Dengan dinobatkannya Mu’awiyah menjadi kholifah, telah dimulai babak baru perpolitikan Islam. Mu’awiyah sebagai keturunan aristocrat Makkah yang menguasai bidang politik, ekonomi dan militer sebelum masuknya mereka ke dalam Islam, berusaha mengembalikan kekuasaan mereka. Masuknya mereka dari kuturunan Abd Sysam termasuk Mu’awiyah dan ayahnya, Abi Sufyan ketika terjadi Fathu Makkah telah menghilangkan otoritas dan kehormatan yang telah lama disandang mereka, dan menjadikan mereka sejajar dengan umat Islam lainnya. Maka saat ini adalah waktu yang tepat untuk mengembalikan otoritas keluarganya yang hilang saat kedatangan Islan, dengan membangun dinasti menguasai seluruh masyarakat Islam.

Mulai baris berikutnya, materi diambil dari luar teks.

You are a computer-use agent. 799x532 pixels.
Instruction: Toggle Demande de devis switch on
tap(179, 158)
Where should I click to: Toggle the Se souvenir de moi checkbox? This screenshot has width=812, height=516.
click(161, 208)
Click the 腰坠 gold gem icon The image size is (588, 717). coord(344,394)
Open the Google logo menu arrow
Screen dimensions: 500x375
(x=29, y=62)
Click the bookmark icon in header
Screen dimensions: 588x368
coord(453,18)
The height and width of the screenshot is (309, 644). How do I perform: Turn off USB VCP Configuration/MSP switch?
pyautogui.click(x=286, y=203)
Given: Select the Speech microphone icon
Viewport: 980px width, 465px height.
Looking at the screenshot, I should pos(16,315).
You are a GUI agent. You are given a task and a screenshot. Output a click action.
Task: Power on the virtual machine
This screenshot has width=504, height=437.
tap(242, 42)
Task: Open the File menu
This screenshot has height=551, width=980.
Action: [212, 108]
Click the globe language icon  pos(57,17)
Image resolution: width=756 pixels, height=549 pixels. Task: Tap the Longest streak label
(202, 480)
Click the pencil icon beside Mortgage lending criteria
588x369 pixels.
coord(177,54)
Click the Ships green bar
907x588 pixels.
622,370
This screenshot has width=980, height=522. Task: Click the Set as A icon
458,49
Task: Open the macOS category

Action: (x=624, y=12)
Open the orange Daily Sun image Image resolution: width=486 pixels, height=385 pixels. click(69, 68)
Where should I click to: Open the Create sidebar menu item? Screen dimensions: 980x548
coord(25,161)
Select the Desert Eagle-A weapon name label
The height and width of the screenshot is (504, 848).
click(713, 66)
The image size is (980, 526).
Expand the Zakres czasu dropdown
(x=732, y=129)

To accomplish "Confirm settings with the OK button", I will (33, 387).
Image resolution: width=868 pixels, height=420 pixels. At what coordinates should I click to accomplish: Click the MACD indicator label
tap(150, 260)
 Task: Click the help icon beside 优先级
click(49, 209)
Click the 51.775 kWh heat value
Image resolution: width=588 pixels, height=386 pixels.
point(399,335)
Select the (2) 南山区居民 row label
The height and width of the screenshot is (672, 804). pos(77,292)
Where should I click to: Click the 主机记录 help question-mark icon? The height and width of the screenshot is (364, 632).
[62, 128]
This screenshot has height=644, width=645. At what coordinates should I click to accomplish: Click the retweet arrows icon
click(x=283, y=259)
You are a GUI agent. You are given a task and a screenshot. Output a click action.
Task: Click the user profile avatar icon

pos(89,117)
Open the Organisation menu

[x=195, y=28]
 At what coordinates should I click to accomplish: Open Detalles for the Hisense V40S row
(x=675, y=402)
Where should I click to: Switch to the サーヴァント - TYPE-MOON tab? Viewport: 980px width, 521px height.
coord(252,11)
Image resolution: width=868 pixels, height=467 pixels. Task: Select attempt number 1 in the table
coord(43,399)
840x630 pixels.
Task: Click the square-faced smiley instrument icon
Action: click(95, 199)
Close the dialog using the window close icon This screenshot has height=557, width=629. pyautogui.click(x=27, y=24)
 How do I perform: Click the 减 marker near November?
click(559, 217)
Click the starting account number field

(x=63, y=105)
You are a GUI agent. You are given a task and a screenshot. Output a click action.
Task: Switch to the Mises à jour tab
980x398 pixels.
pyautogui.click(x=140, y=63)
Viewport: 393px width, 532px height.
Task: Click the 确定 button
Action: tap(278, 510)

Keberhasilan Mu’awiyah mendirikan Bani Umayyah bukan hanya akibat dari kemenangan diplomasi da Siffin dan terbunuhnya khalifah Ali saja, dari sejak semula Gubernur Suriah itu memiliki “basis rasional” yang solid bagi landasan politiknya di masa depan. Pertama adalah berupa dukungan yang kuat dari rakyat Suriah dan dari keluarga Bani Umayyah sendiri. Kedua, sebagai seorang administrator, Mu’awiyah sangat bijaksana dalam menempatkan para pembantunya pada jabatan-jabatan penting. Tiga orang patutlah mendapat perhatian khusus, yaitu ‘Amr bin ‘Ash, Mughirah ibnu Syu’bah dan Ziyad ibnu Abihi. Ketiga pembantu ini dengan Mu’awiyah merupakan empat politikus yang sangat mengagumkan di kalangan Muslim Arab. Ketiga, Mu’awiyah memiliki kemampuan menonjol sebagai negarawan sejati, bahkan mencapai tingkat “hilm” sifat tertinggi yang dimiliki oleh para pembesar Makkah pada zaman dulu. Seorang manusia hilm seperti Mu’awiyah dapat menguasai diri secara mutlak dan mengambil keputusan-keputusan yang menentukan, meskipun ada tekanan dan intimidasi.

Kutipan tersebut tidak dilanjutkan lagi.